WashU Welcome Functional Neurosurgeon

The Taylor Family Department of Neurosurgery at WashU Medicine is pleased to announce that Gabriel Friedman, MD, has accepted a full-time faculty position in our department. He will begin this summer as a functional neurosurgeon caring for patients with movement disorders, epilepsy, pain, and peripheral nerve conditions and a research focus on closed-loop approaches for adaptive neuromodulation.
Dr. Friedman earned his undergraduate degree from Pomona College and his medical degree from Harvard Medical School. He completed his neurosurgery residency at Massachusetts General Hospital, followed by fellowship training in Stereotactic & Functional Neurosurgery at the University of Washington.
During residency, Dr. Friedman was awarded both an NIH/NINDS R25 Research Training Program Grant and a Neurosurgery Research Education Foundation (NREF) Research Fellowship Grant, supporting his early work on biohybrid interfaces for neural prosthetic control with Dr. Hugh Herr at the Massachusetts Institute of Technology.

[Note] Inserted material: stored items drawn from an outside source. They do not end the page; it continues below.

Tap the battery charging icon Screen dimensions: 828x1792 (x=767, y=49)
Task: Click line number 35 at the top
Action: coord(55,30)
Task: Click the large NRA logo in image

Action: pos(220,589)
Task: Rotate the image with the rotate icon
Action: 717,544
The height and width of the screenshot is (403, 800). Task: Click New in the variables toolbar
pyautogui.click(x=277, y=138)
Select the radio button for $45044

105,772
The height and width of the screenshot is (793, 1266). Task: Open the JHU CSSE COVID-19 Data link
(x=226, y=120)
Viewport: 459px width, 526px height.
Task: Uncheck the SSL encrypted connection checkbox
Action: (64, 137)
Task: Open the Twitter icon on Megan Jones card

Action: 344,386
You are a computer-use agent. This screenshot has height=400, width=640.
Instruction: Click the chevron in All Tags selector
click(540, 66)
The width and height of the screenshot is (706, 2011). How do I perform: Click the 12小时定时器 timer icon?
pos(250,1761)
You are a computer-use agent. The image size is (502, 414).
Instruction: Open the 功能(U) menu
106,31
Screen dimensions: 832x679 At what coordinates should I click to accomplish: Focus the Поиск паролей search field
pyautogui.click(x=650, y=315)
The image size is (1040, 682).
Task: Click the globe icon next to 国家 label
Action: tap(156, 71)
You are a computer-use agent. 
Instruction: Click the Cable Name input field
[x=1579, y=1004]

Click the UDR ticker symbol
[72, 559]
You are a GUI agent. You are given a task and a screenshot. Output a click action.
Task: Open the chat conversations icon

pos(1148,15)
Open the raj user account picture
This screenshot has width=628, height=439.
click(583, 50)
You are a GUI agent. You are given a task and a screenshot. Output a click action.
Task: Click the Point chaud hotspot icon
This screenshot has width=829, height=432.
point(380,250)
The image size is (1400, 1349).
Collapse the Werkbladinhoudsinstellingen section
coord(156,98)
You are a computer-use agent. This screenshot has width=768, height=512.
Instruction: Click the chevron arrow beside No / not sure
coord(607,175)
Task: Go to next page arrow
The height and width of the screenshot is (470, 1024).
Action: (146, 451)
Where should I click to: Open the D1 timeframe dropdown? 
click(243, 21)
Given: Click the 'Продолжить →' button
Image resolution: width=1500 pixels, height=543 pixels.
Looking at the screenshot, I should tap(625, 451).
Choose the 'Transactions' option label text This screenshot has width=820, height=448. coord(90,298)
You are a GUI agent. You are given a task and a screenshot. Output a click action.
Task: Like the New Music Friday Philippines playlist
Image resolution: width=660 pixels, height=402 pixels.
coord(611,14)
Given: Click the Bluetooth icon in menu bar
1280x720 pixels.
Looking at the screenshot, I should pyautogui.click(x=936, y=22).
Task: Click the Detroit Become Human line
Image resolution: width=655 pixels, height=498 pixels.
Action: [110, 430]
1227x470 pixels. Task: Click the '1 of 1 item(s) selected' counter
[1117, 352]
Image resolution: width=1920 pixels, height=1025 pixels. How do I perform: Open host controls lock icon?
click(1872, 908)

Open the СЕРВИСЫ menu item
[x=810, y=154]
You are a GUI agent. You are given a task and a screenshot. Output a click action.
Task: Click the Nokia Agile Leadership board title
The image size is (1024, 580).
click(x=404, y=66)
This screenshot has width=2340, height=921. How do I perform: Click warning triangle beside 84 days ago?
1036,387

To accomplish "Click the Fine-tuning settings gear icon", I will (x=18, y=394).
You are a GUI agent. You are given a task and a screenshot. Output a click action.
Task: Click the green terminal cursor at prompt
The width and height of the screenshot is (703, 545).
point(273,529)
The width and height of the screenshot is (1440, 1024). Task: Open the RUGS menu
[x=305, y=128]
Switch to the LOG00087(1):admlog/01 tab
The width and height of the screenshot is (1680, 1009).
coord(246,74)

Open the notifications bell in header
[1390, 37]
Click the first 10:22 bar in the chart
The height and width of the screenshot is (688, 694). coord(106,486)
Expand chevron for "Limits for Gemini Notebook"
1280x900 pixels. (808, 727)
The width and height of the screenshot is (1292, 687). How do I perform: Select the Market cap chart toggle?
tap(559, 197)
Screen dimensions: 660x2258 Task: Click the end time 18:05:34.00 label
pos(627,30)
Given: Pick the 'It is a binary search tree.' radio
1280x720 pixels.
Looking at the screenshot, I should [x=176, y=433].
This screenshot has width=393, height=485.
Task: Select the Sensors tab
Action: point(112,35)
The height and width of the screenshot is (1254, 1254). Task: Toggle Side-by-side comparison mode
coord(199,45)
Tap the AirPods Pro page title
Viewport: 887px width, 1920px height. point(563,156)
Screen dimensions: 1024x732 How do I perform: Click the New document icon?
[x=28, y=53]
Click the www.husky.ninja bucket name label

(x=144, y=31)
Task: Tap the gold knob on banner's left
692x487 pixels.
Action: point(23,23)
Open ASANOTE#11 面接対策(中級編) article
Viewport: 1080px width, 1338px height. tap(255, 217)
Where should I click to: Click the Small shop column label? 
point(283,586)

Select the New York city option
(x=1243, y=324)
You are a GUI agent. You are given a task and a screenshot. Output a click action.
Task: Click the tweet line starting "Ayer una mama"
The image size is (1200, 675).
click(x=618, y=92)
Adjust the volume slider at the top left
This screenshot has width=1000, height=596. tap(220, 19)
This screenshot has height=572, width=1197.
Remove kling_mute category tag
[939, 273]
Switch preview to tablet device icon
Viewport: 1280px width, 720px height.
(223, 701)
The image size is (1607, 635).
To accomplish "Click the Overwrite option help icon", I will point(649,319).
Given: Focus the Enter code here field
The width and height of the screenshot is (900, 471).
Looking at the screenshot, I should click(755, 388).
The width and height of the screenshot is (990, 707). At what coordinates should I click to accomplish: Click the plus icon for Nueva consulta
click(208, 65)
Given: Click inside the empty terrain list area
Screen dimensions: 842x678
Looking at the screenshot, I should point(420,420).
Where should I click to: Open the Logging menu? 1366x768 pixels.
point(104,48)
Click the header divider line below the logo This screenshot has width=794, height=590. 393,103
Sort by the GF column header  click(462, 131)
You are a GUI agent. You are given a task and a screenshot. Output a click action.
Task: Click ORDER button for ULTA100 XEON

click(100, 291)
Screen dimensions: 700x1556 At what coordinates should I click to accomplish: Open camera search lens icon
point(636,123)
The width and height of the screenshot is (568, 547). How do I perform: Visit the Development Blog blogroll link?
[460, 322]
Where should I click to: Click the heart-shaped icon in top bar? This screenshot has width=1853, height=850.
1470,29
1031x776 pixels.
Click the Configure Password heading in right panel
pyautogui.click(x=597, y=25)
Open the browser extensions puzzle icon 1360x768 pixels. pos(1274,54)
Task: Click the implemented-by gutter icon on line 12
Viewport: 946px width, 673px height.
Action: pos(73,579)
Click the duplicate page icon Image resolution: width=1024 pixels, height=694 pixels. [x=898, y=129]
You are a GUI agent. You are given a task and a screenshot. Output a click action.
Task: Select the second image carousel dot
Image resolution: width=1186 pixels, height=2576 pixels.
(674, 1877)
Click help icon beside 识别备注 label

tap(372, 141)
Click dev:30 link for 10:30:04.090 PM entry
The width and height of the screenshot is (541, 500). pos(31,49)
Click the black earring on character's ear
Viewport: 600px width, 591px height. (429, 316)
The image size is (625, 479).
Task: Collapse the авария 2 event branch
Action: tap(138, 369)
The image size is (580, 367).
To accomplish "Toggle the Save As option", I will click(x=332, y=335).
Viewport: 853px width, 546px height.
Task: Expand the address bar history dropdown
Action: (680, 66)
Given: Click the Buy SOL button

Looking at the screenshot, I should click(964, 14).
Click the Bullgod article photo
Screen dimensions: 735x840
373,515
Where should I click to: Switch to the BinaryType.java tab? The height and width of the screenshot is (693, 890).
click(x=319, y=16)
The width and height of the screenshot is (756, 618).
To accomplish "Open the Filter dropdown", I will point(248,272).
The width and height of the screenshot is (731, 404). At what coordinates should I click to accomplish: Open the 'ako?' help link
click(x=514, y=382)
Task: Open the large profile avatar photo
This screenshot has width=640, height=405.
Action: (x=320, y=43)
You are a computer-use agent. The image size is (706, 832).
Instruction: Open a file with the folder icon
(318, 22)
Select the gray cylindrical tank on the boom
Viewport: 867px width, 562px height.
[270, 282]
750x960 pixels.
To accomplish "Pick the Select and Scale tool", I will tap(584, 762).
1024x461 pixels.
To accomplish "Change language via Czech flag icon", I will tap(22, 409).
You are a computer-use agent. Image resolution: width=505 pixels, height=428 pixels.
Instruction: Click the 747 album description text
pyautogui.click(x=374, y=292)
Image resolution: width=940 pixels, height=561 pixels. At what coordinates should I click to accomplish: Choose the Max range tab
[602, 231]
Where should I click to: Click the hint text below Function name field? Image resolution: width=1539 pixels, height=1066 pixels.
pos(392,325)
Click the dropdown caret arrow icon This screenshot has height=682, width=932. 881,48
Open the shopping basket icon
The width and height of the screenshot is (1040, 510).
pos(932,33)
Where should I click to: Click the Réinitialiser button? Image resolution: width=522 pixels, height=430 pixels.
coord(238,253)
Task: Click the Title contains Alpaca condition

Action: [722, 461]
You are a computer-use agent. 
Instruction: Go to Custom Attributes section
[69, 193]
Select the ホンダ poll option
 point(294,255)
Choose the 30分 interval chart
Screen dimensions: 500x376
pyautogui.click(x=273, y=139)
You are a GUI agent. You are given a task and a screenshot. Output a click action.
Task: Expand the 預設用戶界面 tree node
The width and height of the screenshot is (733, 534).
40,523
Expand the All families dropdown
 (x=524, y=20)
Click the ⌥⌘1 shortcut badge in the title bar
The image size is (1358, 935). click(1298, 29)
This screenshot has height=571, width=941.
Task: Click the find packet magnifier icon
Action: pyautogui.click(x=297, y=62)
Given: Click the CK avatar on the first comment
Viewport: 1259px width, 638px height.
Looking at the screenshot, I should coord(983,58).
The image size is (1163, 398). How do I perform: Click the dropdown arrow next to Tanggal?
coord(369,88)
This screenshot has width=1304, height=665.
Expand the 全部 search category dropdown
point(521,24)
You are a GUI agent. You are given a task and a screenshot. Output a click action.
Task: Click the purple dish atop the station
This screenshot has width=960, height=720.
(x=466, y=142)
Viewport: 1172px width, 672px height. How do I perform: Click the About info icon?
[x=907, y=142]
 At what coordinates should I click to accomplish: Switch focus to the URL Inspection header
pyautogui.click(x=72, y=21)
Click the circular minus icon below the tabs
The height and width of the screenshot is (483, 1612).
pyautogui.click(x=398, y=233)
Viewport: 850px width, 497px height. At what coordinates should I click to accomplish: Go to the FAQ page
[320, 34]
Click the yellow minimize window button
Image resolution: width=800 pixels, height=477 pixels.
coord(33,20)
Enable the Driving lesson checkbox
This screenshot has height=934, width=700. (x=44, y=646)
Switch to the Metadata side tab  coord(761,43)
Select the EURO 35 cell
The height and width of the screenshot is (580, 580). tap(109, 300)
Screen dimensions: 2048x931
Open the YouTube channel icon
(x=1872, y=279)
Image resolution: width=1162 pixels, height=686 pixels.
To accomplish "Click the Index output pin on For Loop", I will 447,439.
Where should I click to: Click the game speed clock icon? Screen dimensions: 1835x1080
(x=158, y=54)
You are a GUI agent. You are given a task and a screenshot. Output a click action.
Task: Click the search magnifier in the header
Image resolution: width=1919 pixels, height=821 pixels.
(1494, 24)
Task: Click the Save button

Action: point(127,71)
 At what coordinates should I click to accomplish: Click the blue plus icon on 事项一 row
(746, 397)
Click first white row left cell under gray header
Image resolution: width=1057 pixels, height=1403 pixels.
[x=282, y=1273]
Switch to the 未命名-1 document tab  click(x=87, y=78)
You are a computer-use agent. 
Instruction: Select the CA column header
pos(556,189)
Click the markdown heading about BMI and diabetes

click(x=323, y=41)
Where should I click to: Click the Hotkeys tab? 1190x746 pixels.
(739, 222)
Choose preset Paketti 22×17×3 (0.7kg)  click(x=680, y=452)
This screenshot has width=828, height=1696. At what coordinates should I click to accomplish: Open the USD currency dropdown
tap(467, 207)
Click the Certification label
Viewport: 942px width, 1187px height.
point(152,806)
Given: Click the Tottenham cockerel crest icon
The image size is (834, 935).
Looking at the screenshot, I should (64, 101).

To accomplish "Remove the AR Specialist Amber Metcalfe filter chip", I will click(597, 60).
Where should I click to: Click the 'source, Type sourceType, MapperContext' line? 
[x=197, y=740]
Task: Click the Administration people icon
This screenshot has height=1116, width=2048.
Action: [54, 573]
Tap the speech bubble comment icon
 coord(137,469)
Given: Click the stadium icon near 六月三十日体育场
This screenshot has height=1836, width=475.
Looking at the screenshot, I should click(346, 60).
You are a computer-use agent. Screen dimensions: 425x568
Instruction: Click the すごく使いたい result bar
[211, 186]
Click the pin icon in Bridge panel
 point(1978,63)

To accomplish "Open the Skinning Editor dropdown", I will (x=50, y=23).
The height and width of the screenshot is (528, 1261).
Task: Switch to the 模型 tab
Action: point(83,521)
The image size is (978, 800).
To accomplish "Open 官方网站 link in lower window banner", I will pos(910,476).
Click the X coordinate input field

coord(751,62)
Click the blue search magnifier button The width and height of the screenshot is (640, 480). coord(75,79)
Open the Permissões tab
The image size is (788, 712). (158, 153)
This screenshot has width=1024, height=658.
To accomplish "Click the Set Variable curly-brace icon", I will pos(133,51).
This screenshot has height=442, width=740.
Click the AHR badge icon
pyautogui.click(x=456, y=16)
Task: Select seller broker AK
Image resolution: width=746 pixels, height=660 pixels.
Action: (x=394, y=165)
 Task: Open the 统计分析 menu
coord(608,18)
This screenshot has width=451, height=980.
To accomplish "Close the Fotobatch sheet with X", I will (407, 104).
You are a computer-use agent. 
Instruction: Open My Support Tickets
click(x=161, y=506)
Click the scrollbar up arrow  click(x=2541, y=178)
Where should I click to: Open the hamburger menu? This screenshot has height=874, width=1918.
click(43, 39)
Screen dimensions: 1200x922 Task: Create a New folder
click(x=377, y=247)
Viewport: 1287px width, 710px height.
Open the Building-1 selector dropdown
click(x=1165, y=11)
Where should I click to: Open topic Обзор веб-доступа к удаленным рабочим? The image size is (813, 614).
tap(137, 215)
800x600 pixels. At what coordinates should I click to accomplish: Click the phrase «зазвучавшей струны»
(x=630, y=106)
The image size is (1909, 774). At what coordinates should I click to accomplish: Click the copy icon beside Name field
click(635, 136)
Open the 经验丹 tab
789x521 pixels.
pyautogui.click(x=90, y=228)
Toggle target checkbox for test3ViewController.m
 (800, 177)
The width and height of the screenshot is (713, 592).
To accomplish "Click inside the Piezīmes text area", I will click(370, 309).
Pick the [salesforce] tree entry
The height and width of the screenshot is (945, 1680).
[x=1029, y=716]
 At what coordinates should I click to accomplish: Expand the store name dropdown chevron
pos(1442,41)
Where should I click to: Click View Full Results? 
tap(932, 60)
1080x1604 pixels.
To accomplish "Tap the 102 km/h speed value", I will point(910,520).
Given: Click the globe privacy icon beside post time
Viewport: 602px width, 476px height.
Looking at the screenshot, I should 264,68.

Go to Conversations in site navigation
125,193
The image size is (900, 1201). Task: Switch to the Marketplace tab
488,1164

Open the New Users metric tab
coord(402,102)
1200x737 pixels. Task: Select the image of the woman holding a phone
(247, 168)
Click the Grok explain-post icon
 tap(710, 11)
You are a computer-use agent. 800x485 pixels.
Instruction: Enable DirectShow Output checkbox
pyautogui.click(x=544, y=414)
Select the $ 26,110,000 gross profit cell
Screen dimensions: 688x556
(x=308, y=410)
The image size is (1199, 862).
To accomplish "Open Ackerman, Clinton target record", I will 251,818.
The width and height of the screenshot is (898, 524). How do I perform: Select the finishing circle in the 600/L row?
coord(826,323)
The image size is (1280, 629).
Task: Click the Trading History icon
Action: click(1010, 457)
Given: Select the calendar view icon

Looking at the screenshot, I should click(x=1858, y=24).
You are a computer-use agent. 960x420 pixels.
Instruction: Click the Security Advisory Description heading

His laboratory will develop decoding and stimulation approaches for closed-loop modulation of neural function. A central focus of the lab will be motor control and restoration, with the broader goal of building new circuit-based techniques for treating disabling disorders of the nervous system.
Eric C. Leuthardt, MD, MBA, Shi H. Huang Professor of Neurological Surgery, Vice-Chair of Innovation in the Department of Neurosurgery, Chief of the Division of Neurotechnology, and Professor of Neurosurgery, Neuroscience, Biomedical Engineering, and Mechanical Engineering & Materials Science, said:
“Dr. Friedman is an exceptionally well-trained functional neurosurgeon with outstanding expertise in neurotechnology and neural prosthetics. His work in developing next-generation approaches for motor restoration will significantly advance our ability to treat patients with severe neurologic injury and disease. We are thrilled to welcome him to WashU Medicine.”
Dr. Friedman’s wife, Thuy-Lan, a St. Louis native, will also be joining Washington University in St. Louis in the Division of Infectious Diseases.
We are excited to welcome Dr. Friedman to our faculty and look forward to his contributions to research, innovation, and the advancement of functional neurosurgery at WashU Medicine.